Could you write out the records below exactly as they appear?

* Material shown
◆ ◆ ◆ ◆ ◆ ◆ ◆
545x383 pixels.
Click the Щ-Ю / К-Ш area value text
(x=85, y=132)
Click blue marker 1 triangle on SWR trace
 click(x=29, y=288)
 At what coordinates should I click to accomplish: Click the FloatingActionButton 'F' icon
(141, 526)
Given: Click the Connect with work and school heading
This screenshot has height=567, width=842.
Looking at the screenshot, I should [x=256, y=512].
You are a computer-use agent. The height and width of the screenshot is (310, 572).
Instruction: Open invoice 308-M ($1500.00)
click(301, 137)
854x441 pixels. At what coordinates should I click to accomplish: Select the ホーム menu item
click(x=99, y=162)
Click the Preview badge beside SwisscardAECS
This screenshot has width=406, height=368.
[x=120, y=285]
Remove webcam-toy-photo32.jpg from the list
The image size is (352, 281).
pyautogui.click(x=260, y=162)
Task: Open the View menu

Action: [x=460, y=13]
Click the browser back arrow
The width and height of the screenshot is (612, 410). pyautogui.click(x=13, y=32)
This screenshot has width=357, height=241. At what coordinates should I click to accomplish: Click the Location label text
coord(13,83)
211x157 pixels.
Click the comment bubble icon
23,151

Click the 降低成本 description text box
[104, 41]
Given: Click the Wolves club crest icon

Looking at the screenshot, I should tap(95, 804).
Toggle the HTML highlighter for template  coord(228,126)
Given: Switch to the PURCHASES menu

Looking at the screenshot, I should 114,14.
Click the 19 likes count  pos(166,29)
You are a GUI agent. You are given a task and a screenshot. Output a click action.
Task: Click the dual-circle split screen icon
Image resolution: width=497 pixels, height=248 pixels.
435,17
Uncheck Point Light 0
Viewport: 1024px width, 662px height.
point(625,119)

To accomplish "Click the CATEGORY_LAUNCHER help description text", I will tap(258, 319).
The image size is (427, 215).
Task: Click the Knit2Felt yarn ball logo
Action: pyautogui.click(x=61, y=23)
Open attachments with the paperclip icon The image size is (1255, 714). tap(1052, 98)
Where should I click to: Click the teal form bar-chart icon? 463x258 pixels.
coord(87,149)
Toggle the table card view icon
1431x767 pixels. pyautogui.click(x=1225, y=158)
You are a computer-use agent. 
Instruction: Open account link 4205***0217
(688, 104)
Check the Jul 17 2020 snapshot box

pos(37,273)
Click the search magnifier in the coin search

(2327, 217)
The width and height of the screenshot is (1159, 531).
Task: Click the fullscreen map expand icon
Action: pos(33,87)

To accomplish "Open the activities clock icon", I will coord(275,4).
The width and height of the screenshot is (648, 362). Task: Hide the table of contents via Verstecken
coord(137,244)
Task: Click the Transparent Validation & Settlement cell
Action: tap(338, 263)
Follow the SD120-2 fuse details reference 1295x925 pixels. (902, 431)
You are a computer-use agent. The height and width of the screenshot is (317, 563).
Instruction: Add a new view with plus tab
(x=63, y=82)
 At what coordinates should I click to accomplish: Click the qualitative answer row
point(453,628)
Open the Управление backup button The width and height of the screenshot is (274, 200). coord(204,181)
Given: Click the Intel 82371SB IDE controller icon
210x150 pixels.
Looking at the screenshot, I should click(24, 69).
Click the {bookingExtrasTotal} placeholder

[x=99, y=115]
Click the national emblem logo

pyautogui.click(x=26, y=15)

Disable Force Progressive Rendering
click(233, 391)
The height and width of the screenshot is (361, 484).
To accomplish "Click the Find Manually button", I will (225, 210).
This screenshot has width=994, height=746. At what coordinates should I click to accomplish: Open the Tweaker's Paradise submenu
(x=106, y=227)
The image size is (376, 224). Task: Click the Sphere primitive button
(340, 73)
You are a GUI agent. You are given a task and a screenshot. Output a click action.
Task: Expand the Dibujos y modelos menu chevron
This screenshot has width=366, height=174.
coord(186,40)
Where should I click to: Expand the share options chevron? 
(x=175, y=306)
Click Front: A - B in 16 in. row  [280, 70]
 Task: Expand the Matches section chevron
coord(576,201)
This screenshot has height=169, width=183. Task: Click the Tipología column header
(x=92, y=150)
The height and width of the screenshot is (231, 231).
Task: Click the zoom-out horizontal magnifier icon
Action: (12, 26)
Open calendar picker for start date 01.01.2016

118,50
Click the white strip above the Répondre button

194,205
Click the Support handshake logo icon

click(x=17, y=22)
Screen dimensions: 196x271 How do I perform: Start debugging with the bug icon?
◆ ◆ ◆ ◆ ◆ ◆ ◆
* Worked solution
545x383 pixels.
Click the Щ-Ю / К-Ш area value text
(x=85, y=132)
Click blue marker 1 triangle on SWR trace
 click(x=29, y=288)
 At what coordinates should I click to accomplish: Click the FloatingActionButton 'F' icon
(141, 526)
Given: Click the Connect with work and school heading
This screenshot has height=567, width=842.
Looking at the screenshot, I should [x=256, y=512].
You are a computer-use agent. The height and width of the screenshot is (310, 572).
Instruction: Open invoice 308-M ($1500.00)
click(301, 137)
854x441 pixels. At what coordinates should I click to accomplish: Select the ホーム menu item
click(x=99, y=162)
Click the Preview badge beside SwisscardAECS
This screenshot has width=406, height=368.
[x=120, y=285]
Remove webcam-toy-photo32.jpg from the list
The image size is (352, 281).
pyautogui.click(x=260, y=162)
Task: Open the View menu

Action: [x=460, y=13]
Click the browser back arrow
The width and height of the screenshot is (612, 410). pyautogui.click(x=13, y=32)
This screenshot has width=357, height=241. At what coordinates should I click to accomplish: Click the Location label text
coord(13,83)
211x157 pixels.
Click the comment bubble icon
23,151

Click the 降低成本 description text box
[104, 41]
Given: Click the Wolves club crest icon

Looking at the screenshot, I should tap(95, 804).
Toggle the HTML highlighter for template  coord(228,126)
Given: Switch to the PURCHASES menu

Looking at the screenshot, I should 114,14.
Click the 19 likes count  pos(166,29)
You are a GUI agent. You are given a task and a screenshot. Output a click action.
Task: Click the dual-circle split screen icon
Image resolution: width=497 pixels, height=248 pixels.
435,17
Uncheck Point Light 0
Viewport: 1024px width, 662px height.
point(625,119)

To accomplish "Click the CATEGORY_LAUNCHER help description text", I will tap(258, 319).
The image size is (427, 215).
Task: Click the Knit2Felt yarn ball logo
Action: pyautogui.click(x=61, y=23)
Open attachments with the paperclip icon The image size is (1255, 714). tap(1052, 98)
Where should I click to: Click the teal form bar-chart icon? 463x258 pixels.
coord(87,149)
Toggle the table card view icon
1431x767 pixels. pyautogui.click(x=1225, y=158)
You are a computer-use agent. 
Instruction: Open account link 4205***0217
(688, 104)
Check the Jul 17 2020 snapshot box

pos(37,273)
Click the search magnifier in the coin search

(2327, 217)
The width and height of the screenshot is (1159, 531).
Task: Click the fullscreen map expand icon
Action: pos(33,87)

To accomplish "Open the activities clock icon", I will coord(275,4).
The width and height of the screenshot is (648, 362). Task: Hide the table of contents via Verstecken
coord(137,244)
Task: Click the Transparent Validation & Settlement cell
Action: tap(338, 263)
Follow the SD120-2 fuse details reference 1295x925 pixels. (902, 431)
You are a computer-use agent. The height and width of the screenshot is (317, 563).
Instruction: Add a new view with plus tab
(x=63, y=82)
 At what coordinates should I click to accomplish: Click the qualitative answer row
point(453,628)
Open the Управление backup button The width and height of the screenshot is (274, 200). coord(204,181)
Given: Click the Intel 82371SB IDE controller icon
210x150 pixels.
Looking at the screenshot, I should click(24, 69).
Click the {bookingExtrasTotal} placeholder

[x=99, y=115]
Click the national emblem logo

pyautogui.click(x=26, y=15)

Disable Force Progressive Rendering
click(233, 391)
The height and width of the screenshot is (361, 484).
To accomplish "Click the Find Manually button", I will (225, 210).
This screenshot has width=994, height=746. At what coordinates should I click to accomplish: Open the Tweaker's Paradise submenu
(x=106, y=227)
The image size is (376, 224). Task: Click the Sphere primitive button
(340, 73)
You are a GUI agent. You are given a task and a screenshot. Output a click action.
Task: Expand the Dibujos y modelos menu chevron
This screenshot has width=366, height=174.
coord(186,40)
Where should I click to: Expand the share options chevron? 
(x=175, y=306)
Click Front: A - B in 16 in. row  [280, 70]
 Task: Expand the Matches section chevron
coord(576,201)
This screenshot has height=169, width=183. Task: Click the Tipología column header
(x=92, y=150)
The height and width of the screenshot is (231, 231).
Task: Click the zoom-out horizontal magnifier icon
Action: (12, 26)
Open calendar picker for start date 01.01.2016

118,50
Click the white strip above the Répondre button

194,205
Click the Support handshake logo icon

click(x=17, y=22)
Screen dimensions: 196x271 How do I perform: Start debugging with the bug icon?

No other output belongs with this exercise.